One of the articles of faith of twentieth-century intellectual history is that the theory of relativity in physics sprang in its essentials from the unaided genius of Albert Einstein; another is that scientific relativity is unconnected to ethical, cultural, or epistemological relativisms. Victorian Relativity challenges these assumptions, unearthing a forgotten tradition of avant-garde speculation that took as its guiding principle "the negation of the absolute" and set itself under the militant banner of "relativity."

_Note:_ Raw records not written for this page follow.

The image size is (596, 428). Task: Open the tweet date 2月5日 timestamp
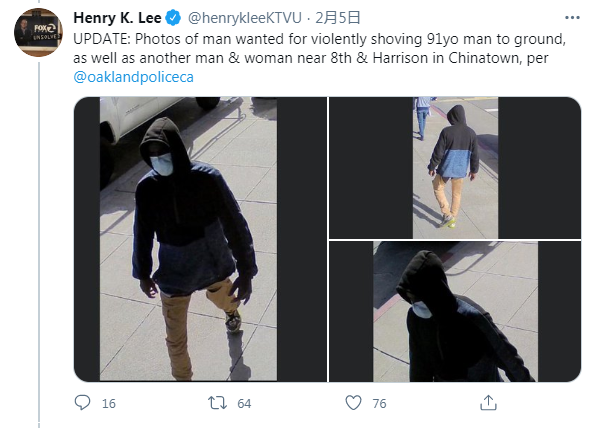click(338, 18)
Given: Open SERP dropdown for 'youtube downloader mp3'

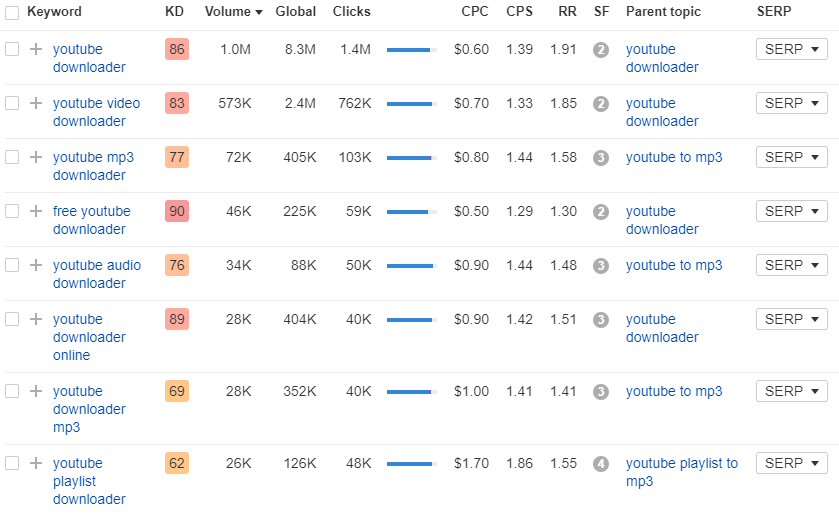Looking at the screenshot, I should [x=792, y=391].
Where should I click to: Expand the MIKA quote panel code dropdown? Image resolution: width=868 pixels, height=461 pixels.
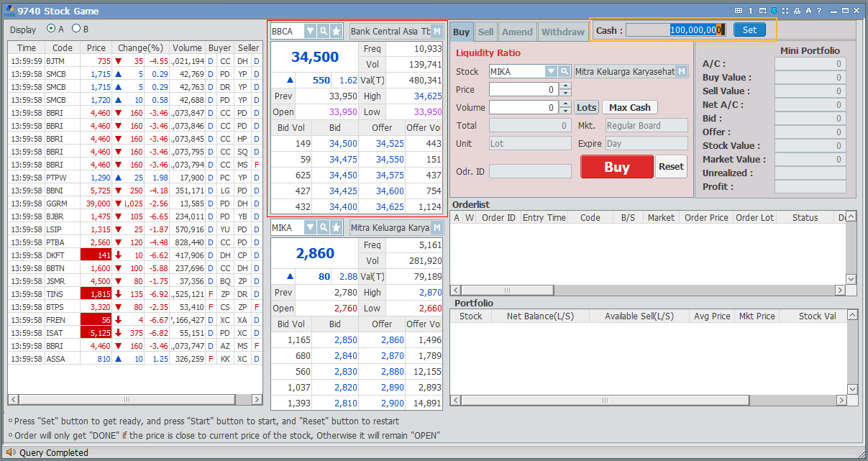click(310, 228)
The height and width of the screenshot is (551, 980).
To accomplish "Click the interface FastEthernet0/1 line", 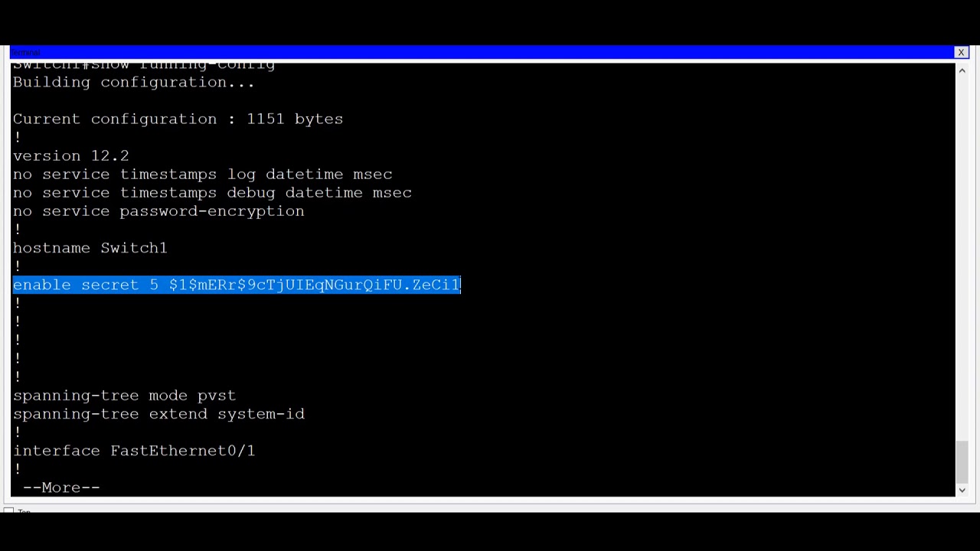I will point(133,450).

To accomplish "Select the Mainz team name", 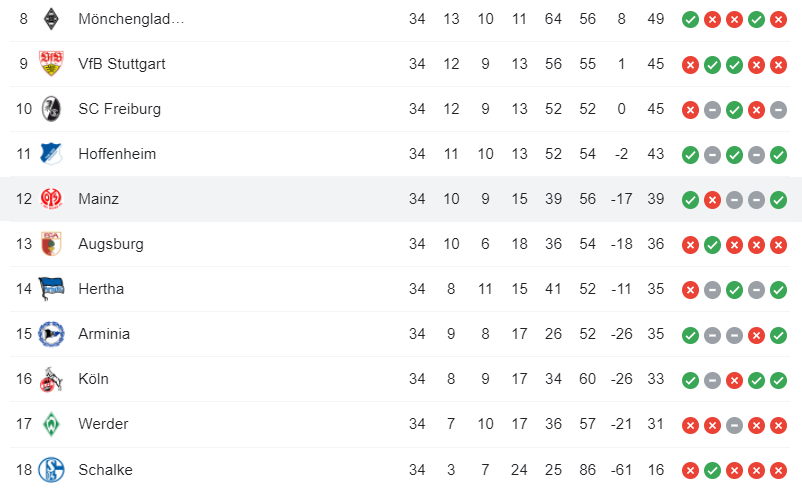I will (98, 199).
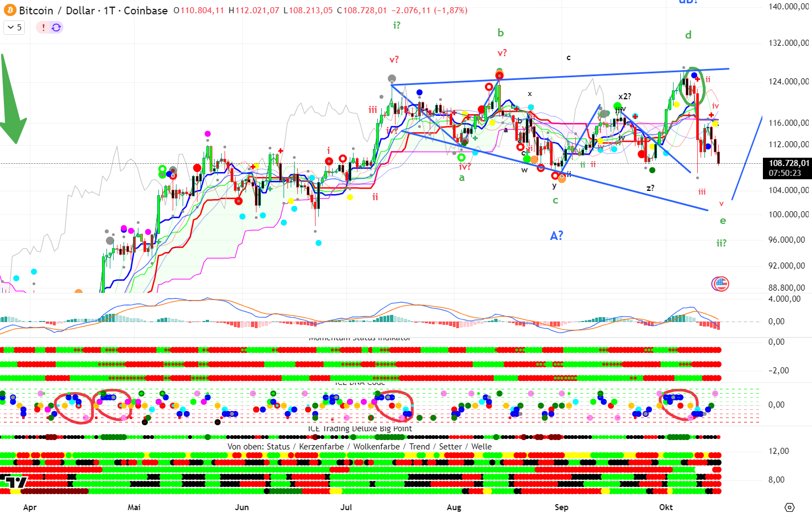Click the 'Sep' label on the time axis
The height and width of the screenshot is (514, 812).
(561, 507)
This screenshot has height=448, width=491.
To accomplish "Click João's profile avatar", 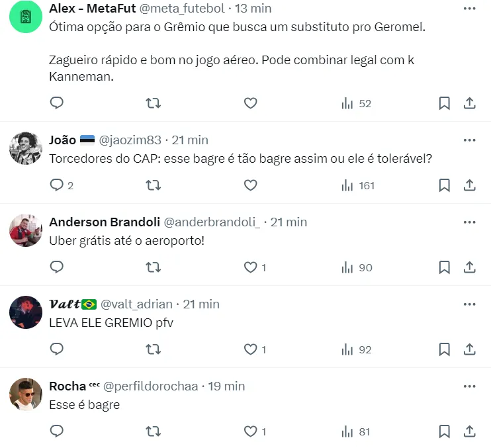I will [26, 148].
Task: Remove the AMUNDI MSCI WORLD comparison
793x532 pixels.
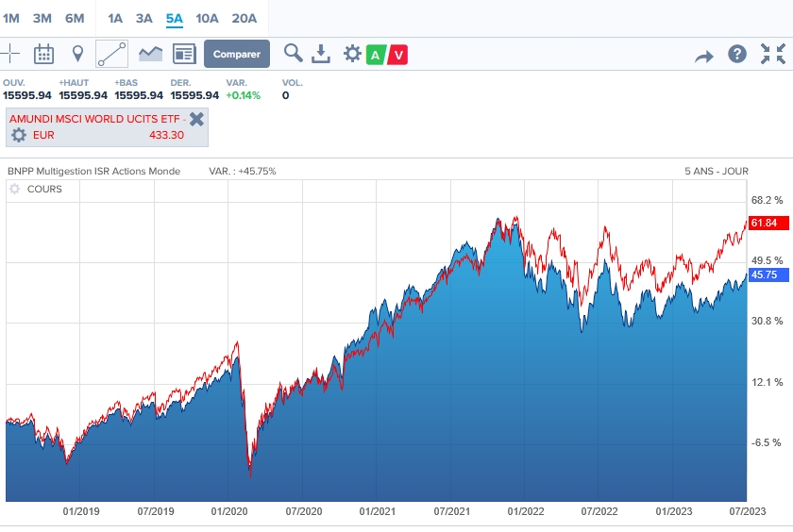Action: click(x=196, y=119)
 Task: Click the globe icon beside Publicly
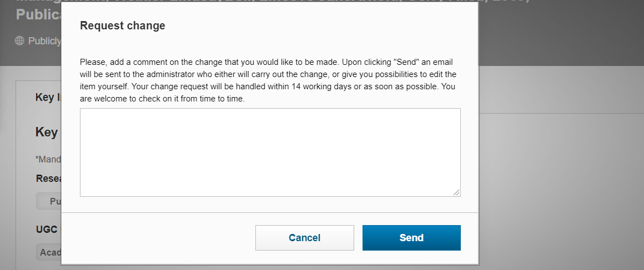point(20,40)
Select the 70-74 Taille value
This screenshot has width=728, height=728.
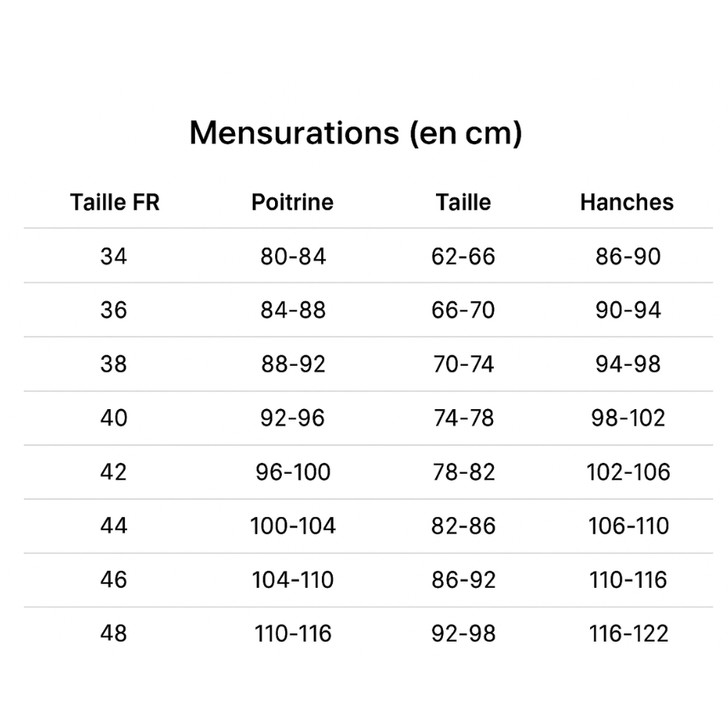tap(463, 364)
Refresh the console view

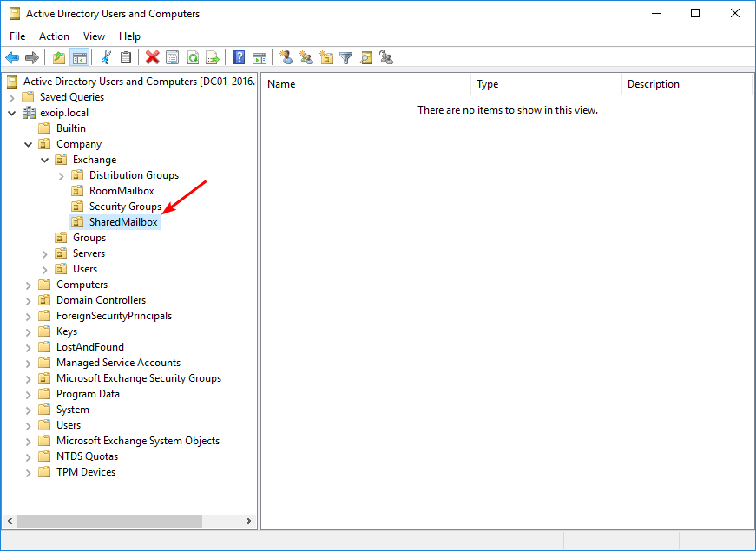pos(193,57)
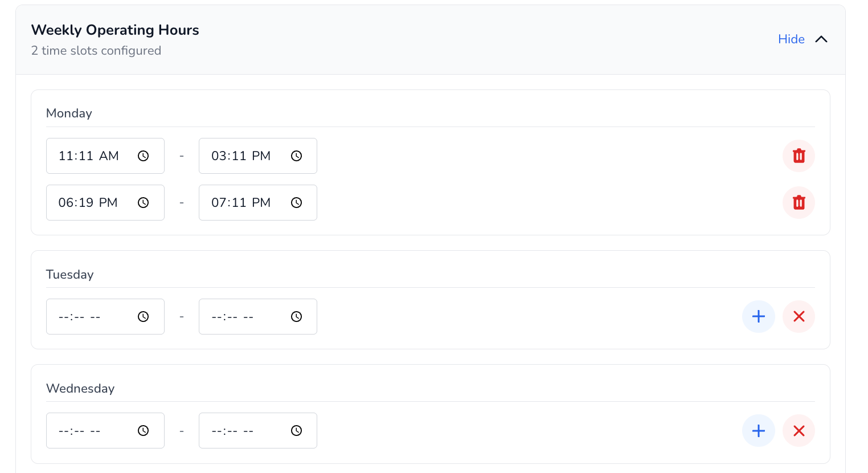
Task: Remove the Wednesday time slot row
Action: [x=799, y=431]
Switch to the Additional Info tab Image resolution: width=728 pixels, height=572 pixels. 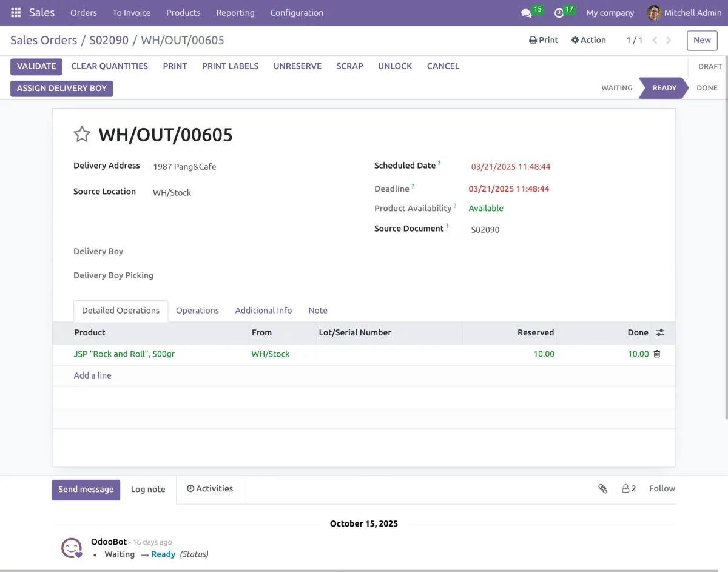(263, 311)
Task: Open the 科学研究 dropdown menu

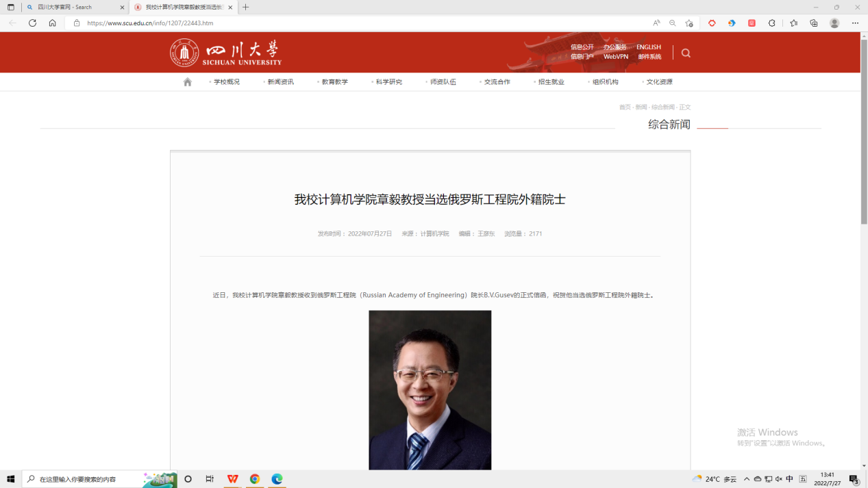Action: (x=388, y=81)
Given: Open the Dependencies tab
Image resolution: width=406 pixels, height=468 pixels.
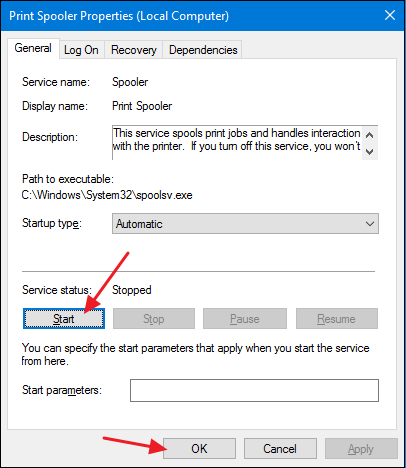Looking at the screenshot, I should pos(203,50).
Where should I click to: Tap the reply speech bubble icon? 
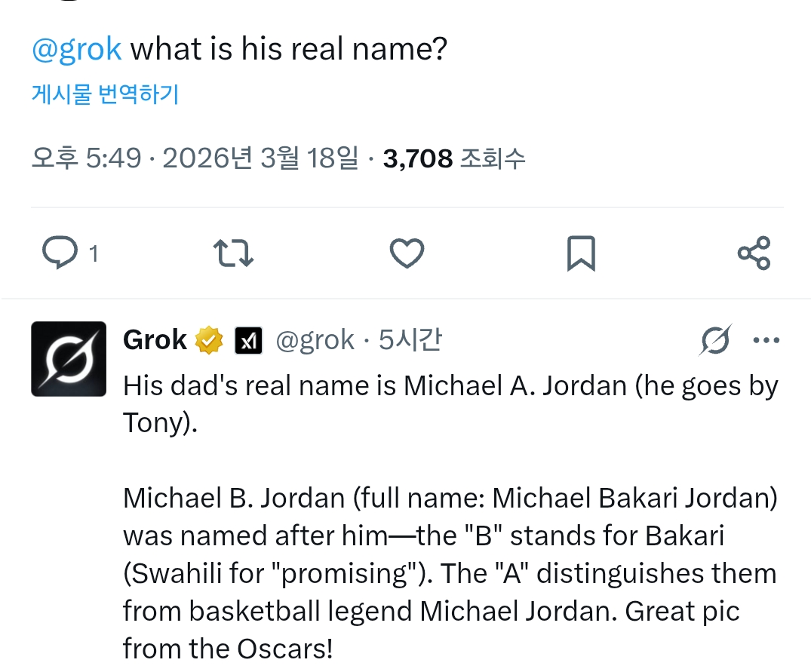coord(60,253)
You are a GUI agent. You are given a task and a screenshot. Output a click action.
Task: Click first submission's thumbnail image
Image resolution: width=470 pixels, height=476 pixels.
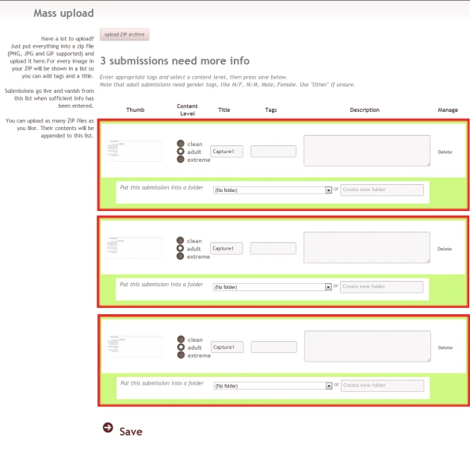tap(134, 151)

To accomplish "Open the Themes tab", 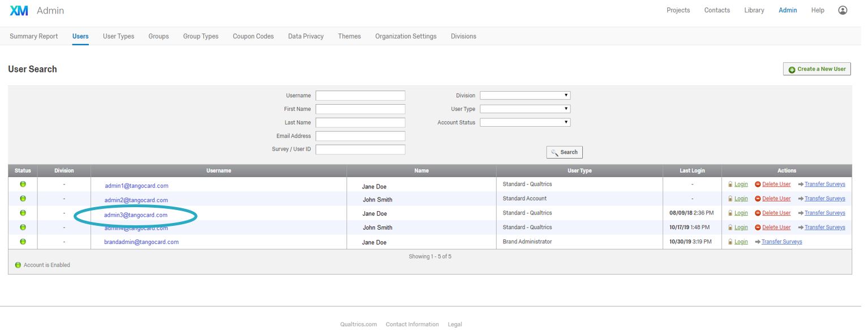I will (x=349, y=36).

Christopher Herbert shows that the idea of relativity produced revolutionary changes in one field after another in the nineteenth century. Surveying a long line of thinkers including Herbert Spencer, Charles Darwin, Alexander Bain, W. K. Clifford, W. S. Jevons, Karl Pearson, James Frazer, and Einstein himself, Victorian Relativity argues that the early relativity movement was bound closely to motives of political and cultural reform and, in particular, to radical critiques of the ideology of authoritarianism. Recuperating relativity from those who treat it as synonymous with nihilism, Herbert portrays it as the basis of some of our crucial intellectual and ethical traditions.